**WHAT THE TASK REQUIRES**
Look through the lines below, find those with the word "will", and copy them.
Start of SOURCE RECORDS
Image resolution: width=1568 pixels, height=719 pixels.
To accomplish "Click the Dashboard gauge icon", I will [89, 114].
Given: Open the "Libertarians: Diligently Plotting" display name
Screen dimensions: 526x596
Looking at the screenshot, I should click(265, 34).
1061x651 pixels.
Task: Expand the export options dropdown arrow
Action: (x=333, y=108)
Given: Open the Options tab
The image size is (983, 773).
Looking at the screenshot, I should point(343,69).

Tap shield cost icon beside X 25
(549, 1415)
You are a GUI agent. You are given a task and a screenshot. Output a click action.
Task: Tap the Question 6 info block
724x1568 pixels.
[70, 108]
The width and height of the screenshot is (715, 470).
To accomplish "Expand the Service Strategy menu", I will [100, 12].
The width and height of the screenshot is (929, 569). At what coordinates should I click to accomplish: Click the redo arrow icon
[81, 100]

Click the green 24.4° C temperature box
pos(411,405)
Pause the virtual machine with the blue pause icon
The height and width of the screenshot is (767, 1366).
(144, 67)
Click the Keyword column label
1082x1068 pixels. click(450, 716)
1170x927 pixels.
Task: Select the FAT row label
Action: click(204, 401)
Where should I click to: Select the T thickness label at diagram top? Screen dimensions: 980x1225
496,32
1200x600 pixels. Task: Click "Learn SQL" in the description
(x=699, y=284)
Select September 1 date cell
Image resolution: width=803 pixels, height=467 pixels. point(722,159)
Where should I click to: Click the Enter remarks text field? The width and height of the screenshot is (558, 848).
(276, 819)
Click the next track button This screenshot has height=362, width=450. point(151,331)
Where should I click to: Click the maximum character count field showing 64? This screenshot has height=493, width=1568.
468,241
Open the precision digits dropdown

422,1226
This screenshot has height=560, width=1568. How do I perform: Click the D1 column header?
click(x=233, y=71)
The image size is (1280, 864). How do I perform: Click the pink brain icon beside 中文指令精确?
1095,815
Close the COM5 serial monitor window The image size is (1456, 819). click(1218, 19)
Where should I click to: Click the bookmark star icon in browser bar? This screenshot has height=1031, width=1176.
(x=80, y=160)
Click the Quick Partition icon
End of SOURCE RECORDS
**THE COMPLETED TASK**
To accomplish "Click the Dashboard gauge icon", I will [89, 114].
To accomplish "Expand the Service Strategy menu", I will [100, 12].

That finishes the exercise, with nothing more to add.